= John Mosher =

American jazz bassist and composer

John Mosher (1928–1998) was an American jazz bassist, classical bassist and composer who worked, recorded and toured with a wide range of primarily West Coast artists from the 1950s through the mid-1990s.

==Early years==

A native of Sioux City, Iowa, John Mosher was raised on the city's west side, the son of a vaudeville-era bandleader. He studied piano and violin as a child. While attending Central High School he was befriended by veteran big band sideman Johnny Kopecky, under whom he studied both the double bass and violin. After military service in an Army band near the close of World War II, Mosher returned to Sioux City where he landed a steady job as bassist in the house band led by tenor sax player Don Couch at the Turin Inn, a venerable Sioux City jazz club that regularly featured big name touring jazz artists—including the Bud Powell Trio. He then moved to Boston for concentrated double bass studies at the Schillinger Institute, which later became the Berklee School of Music.

==Professional biography==

In 1949, Mosher got his first major professional engagement when he joined the Les Brown Band, with whom he toured widely. While in Los Angeles with the Brown band, Mosher also performed some local LA club dates with both Zoot Sims and Chet Baker. Leaving the Brown band the following year, Mosher enrolled at the University of Iowa to continue his musical education.
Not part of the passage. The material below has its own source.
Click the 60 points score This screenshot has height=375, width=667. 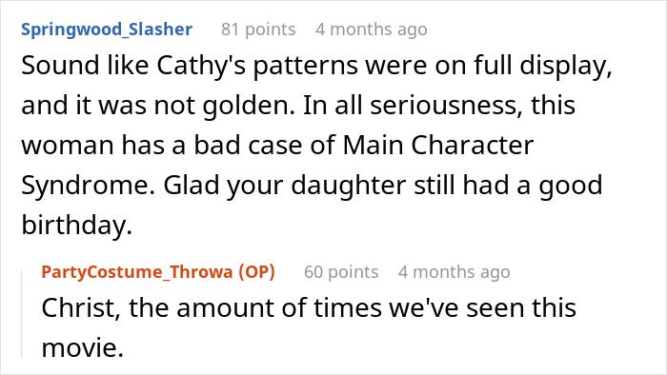pyautogui.click(x=341, y=272)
He moved to California in 1955 where he immediately found work with both the Glenn Miller Orchestra—then under the direction of Jerry Gray—and with pianist Conley Graves. Mosher recorded with Graves on two sessions that became the LPs Genius at Work and VIP: Very Important Pianist, released on the Liberty label. Mosher's bowed solos on several tracks of these sessions was a bold departure from the jazz norm of the time and was only paralleled by a then-up-and-coming Paul Chambers. Relocating to San Francisco in 1957, Mosher quickly established himself as an in-demand bassist and worked in the house bands at both the Hungry I and Purple Onion clubs and also made regular appearances at the Hangar Club accompanying, at various times, both pianist Earl Hines and vibraphonist Cal Tjader. Tjader subsequently included Mosher's original composition, "SS Groove" on his Concert On Campus album.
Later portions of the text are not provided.